Paris, 1890. When Sherlock Holmes finds himself chasing an art dealer
through the streets of Paris, he's certain he's smoked out one of the
principals of a cunning forgery ring responsible for the theft of some
of the Louvre's greatest masterpieces. But for once, Holmes is dead
wrong.
He doesn't know that the dealer, Theo Van Gogh, is rushing to the side
of his brother, who lies dying of a gunshot wound in Auvers. He doesn't
know that the dealer's brother is a penniless misfit artist named
Vincent, known to few and mourned by even fewer.
Officialdom pronounces the death a suicide, but a few minutes at the
scene convinces Holmes it was murder. And he's bulldog-determined to
discover why a penniless painter who harmed no one had to be killed-and
who killed him. Who could profit from Vincent's death? How is the murder
entwined with his own forgery investigation?

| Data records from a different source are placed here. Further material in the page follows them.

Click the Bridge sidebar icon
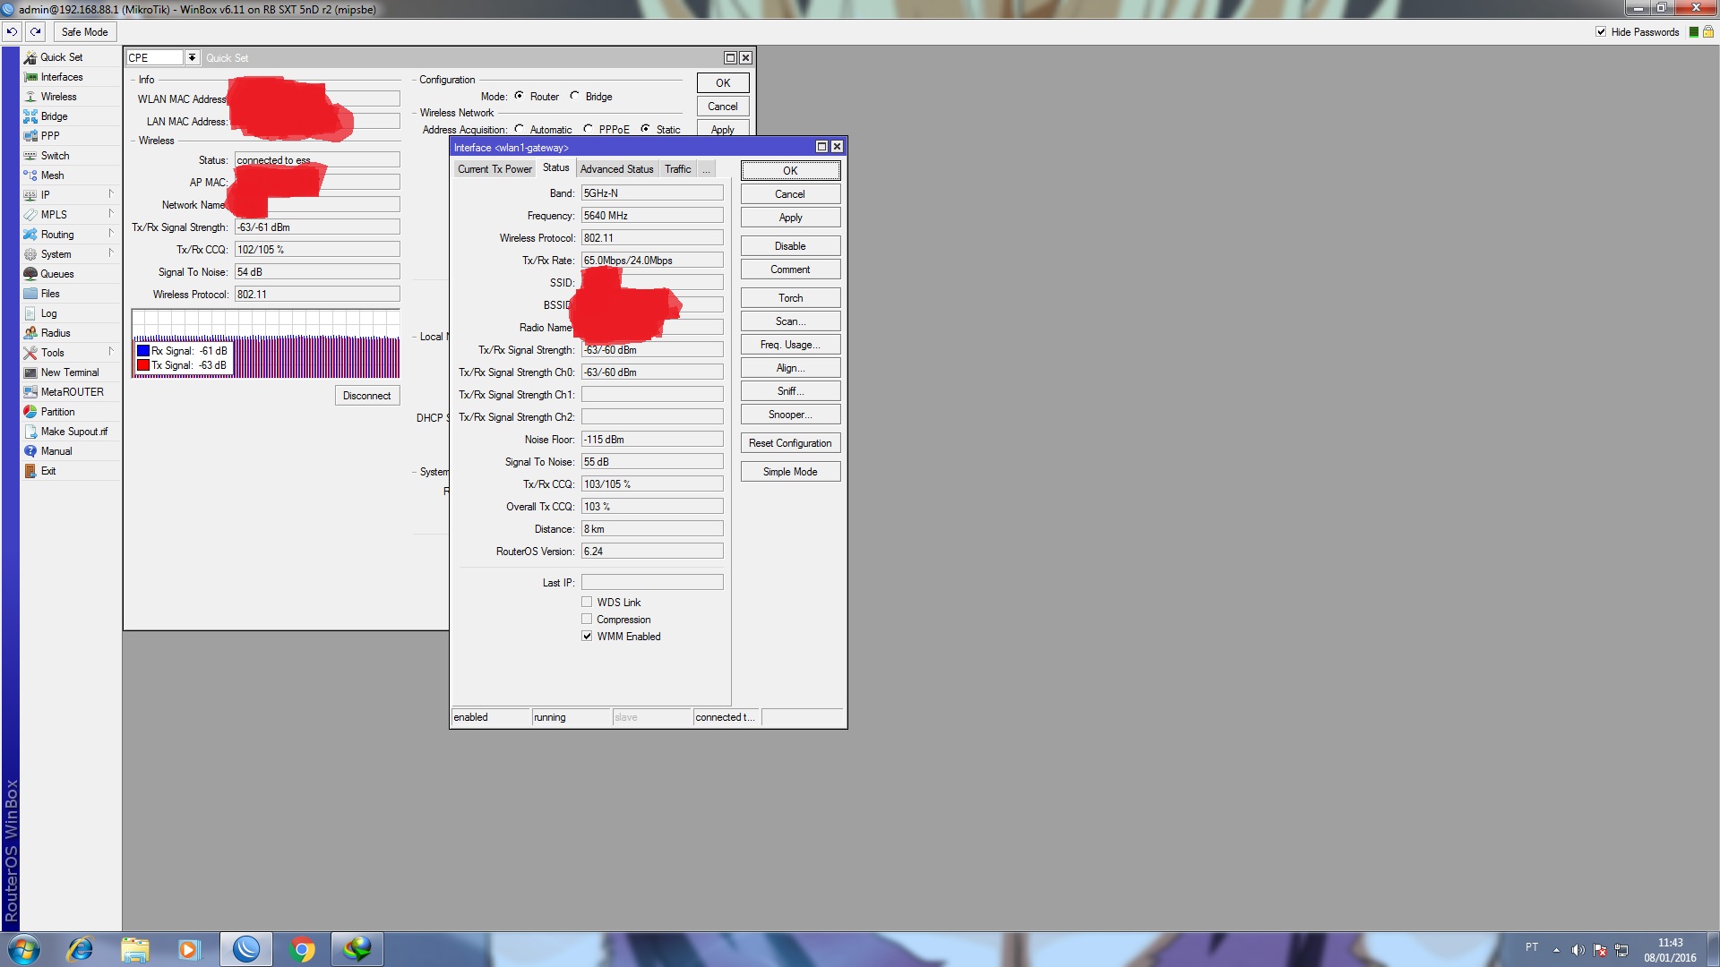 click(x=30, y=116)
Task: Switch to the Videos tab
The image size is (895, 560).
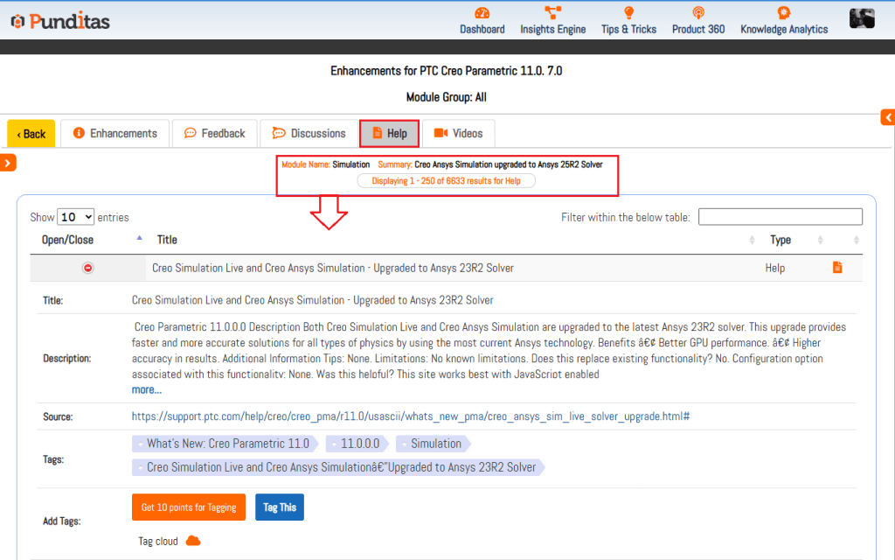Action: pyautogui.click(x=458, y=133)
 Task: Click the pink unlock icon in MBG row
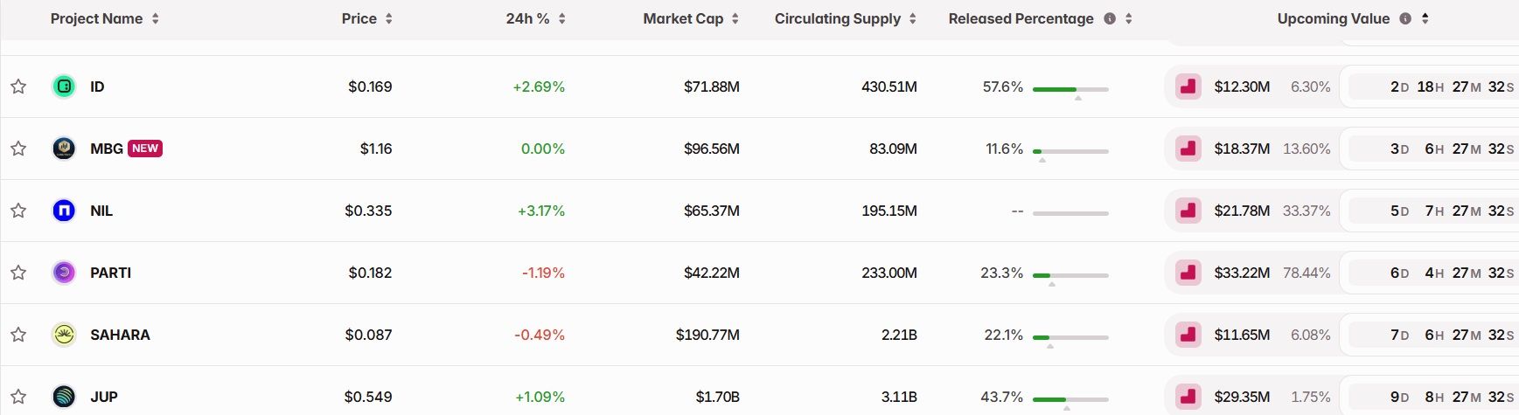coord(1188,149)
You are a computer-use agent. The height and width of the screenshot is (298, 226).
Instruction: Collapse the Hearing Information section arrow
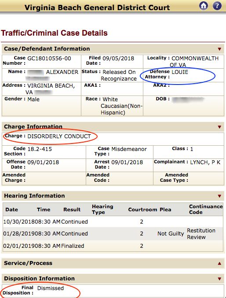click(219, 196)
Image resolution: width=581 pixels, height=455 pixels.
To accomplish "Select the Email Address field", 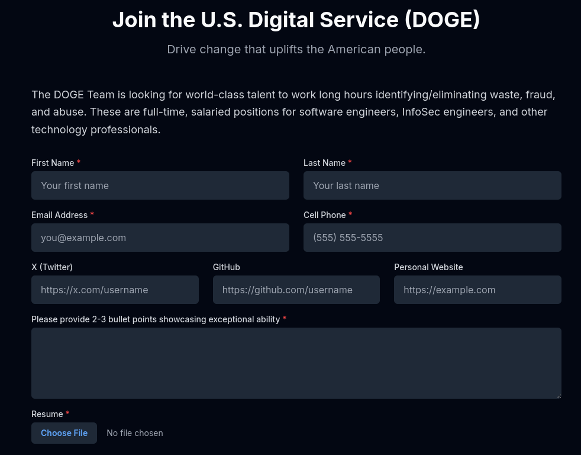I will pos(160,238).
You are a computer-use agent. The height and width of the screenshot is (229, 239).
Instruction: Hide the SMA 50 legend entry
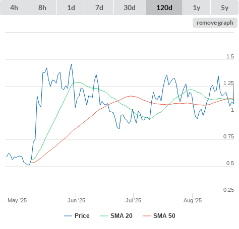coord(164,216)
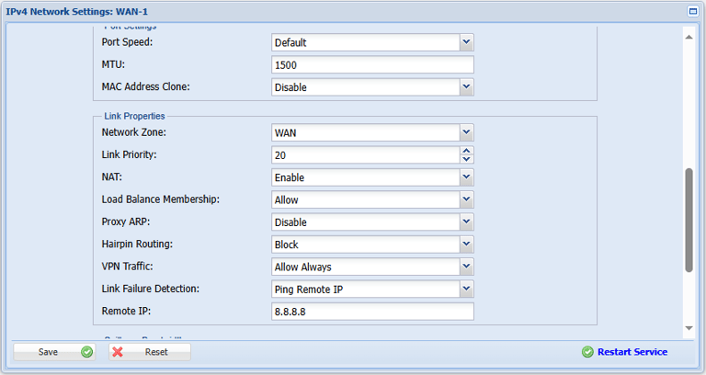Click into the MTU input field

click(x=372, y=65)
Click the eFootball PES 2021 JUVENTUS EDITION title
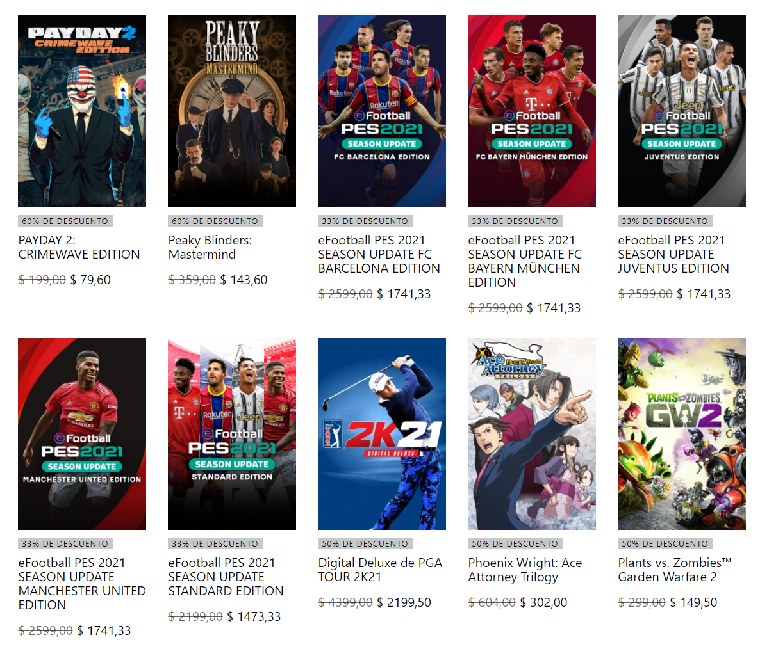The height and width of the screenshot is (649, 760). click(x=673, y=254)
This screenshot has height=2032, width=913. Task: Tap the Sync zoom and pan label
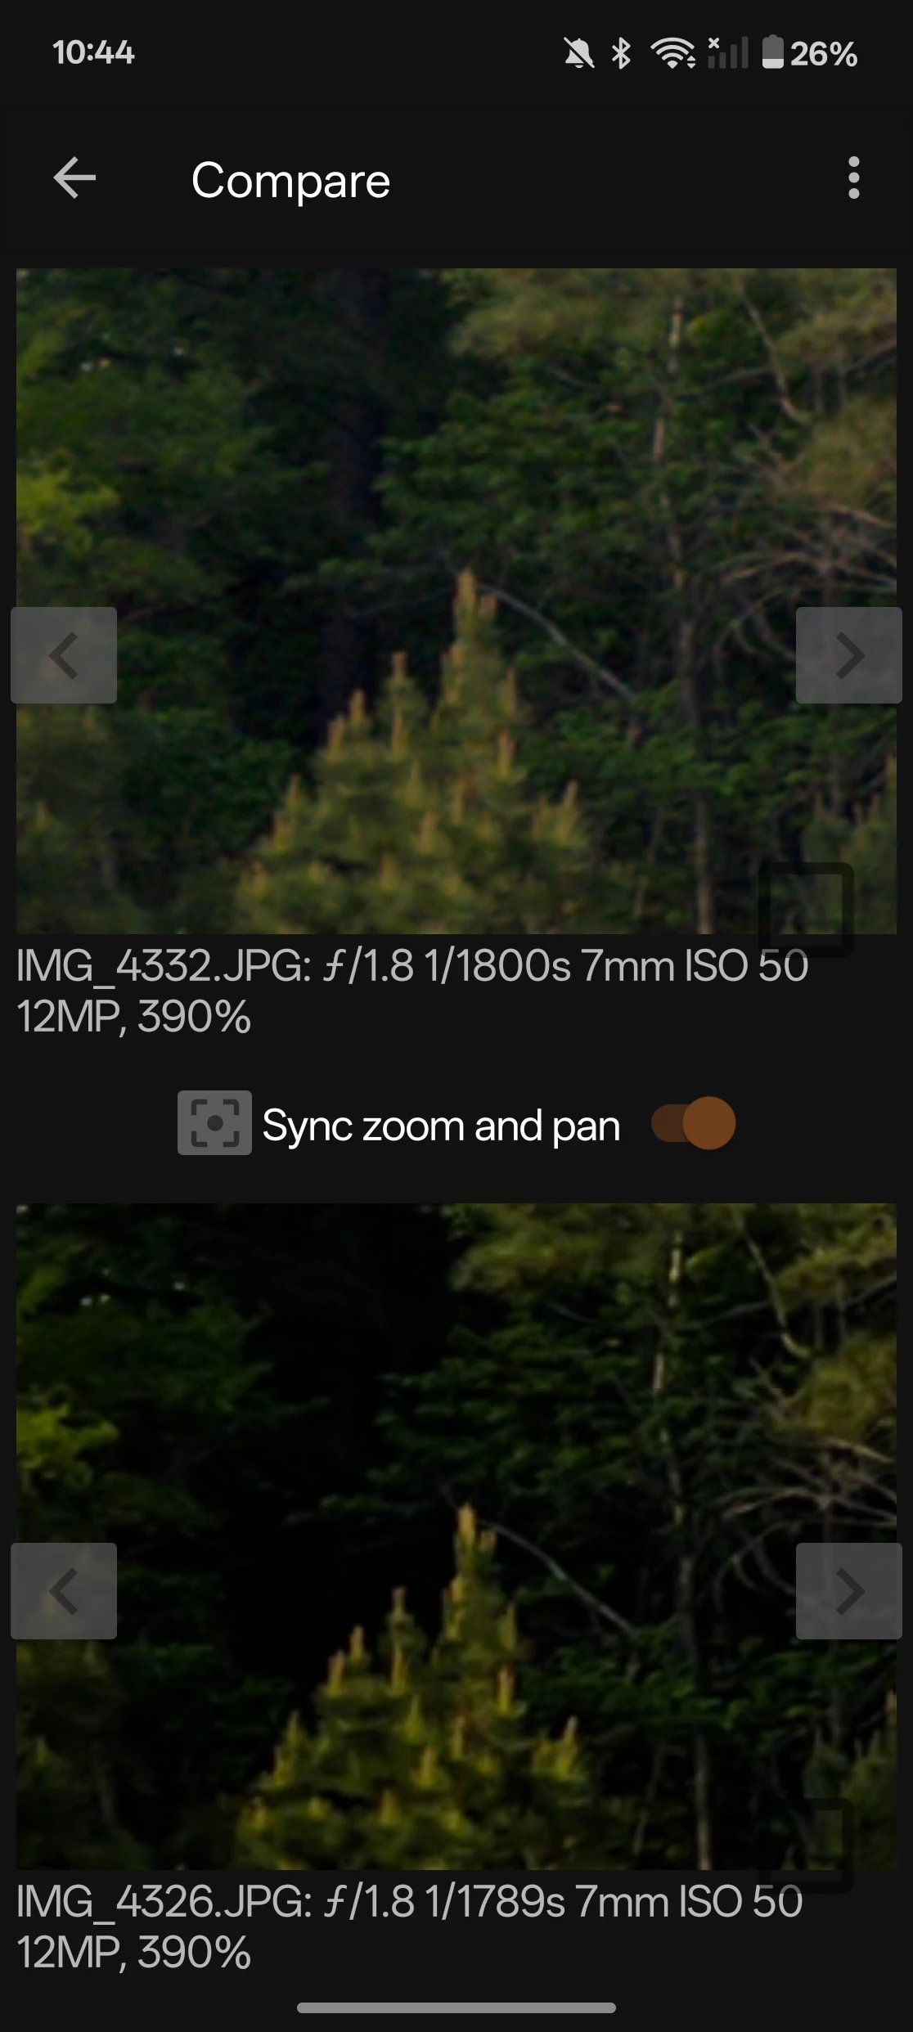[441, 1126]
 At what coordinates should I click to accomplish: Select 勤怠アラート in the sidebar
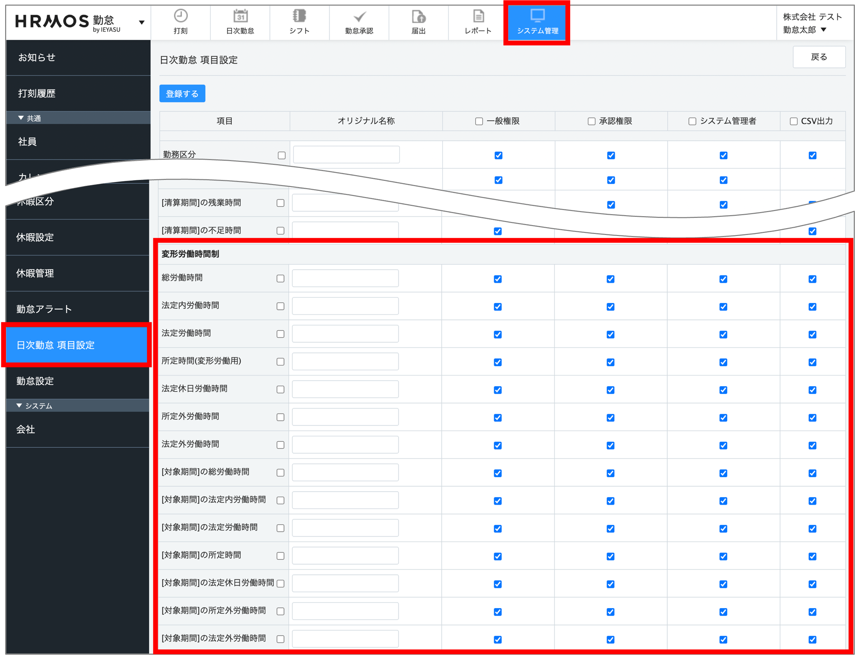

Holmes must retrace the last months of Vincent's life, testing his
mettle against men like the brutal Paul Gauguin and the secretive
Toulouse-Lautrec, all the while searching for the girl Olympia, whom
Vincent named with his dying breath. She can provide the truth, but can
anyone provide the proof? From the madhouse of St. Remy to the rooftops
of Paris, Holmes hunts a killer--while the killer hunts him.